*** SUPPLIED TEXT Section Begins ***

War markiz yaouank Pontkaleg ker koant, ker drant, ker kalonek

–Traitour! ah! Malloz dit

(Oh the marquis Pontcallec so handsome, so lively, so full of heart

–You who have betrayed him, be damned

The miserable marquis of Pontcallec and three of his fellow Breton nobles lost their heads to the executioner at Nantes in March 1720. Caught in the web of international politics and local dissatisfaction with the Regency government, they led a tragi-comical uprising whose main act of defiance was a petition signed by 500 mostly minor nobles of western Brittany. Oddly enough, Pontcallec became a popular hero, remembered in countless Breton songs, such as the Gwerz (lament) above. He stood for the popular sense of outrage that the government had lost touch with real life. The fiasco of the Law System, the particular disgust against the forced exile (to Louisiana) of “colonists” (i.e., the vagabond poor and others unfortunate enough to fall into the hands of the guardsmen), the normal instability of a royal minority, the last appearance of the plague (1720–21 near and in Marseilles) – all these combined to make the beginnings of Louis XV's reign inauspicious.

*** SUPPLIED TEXT Section Ends ***
*** LISTED ENTRIES Section Begins ***

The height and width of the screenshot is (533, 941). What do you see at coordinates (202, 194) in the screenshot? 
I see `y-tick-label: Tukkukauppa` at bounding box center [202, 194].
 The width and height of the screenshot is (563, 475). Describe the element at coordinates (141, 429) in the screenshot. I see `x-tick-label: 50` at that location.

*** LISTED ENTRIES Section Ends ***
*** LISTED ENTRIES Section Begins ***

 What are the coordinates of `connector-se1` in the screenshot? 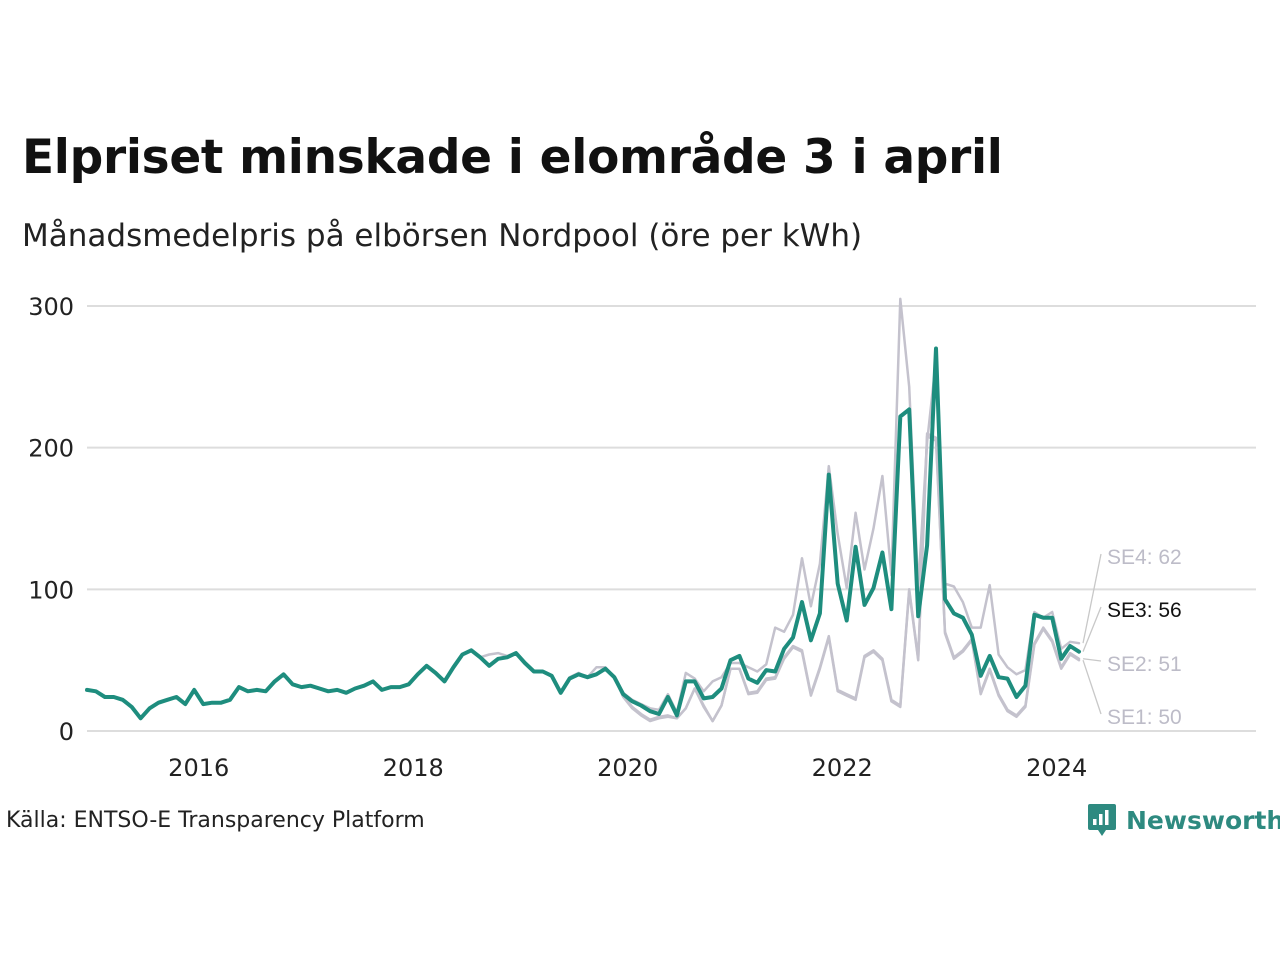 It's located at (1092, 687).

*** LISTED ENTRIES Section Ends ***
*** LISTED ENTRIES Section Begins ***

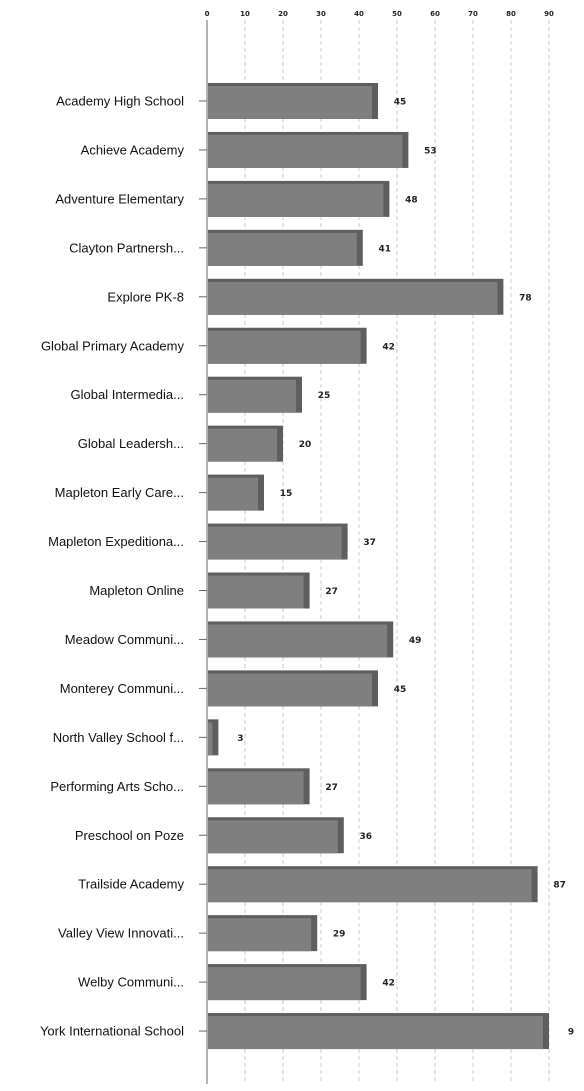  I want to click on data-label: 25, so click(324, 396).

*** LISTED ENTRIES Section Ends ***

ACTIVITY LIST.
a - Do each of these statements agree with the passage on Pontcallec? (i) Pontcallec and three other Breton nobles were executed at Nantes in March 1720. (ii) The petition was signed by 500 mostly major nobles of eastern Brittany. (iii) The "colonists" forced into exile were sent to Louisiana. Answer yes or no for each, quoting the deciding words of the passage.
b - Carry the passage on Pontcallec forward, beginning after its final sentence about the inauspicious start of Louis XV's reign.
The entries are a separate body of material, unrelated to the passage on Pontcallec.

ANSWERS TO THIS EXERCISE.
a -
(i) Yes: "The miserable marquis of Pontcallec and three of his fellow Breton nobles lost their heads to the executioner at Nantes in March 1720."
(ii) No: "a petition signed by 500 mostly minor nobles of western Brittany"
(iii) Yes: "the forced exile (to Louisiana) of “colonists”"

b -
Such appearances hid a deeper reality of profound, largely positive change. The France of the 1750s differed fundamentally from that of the 1710s. France had a larger and more genuinely urban population; it had a new economic structure superimposed on the old one; it had an open political conflict among its elites; it lived in a new intellectual universe.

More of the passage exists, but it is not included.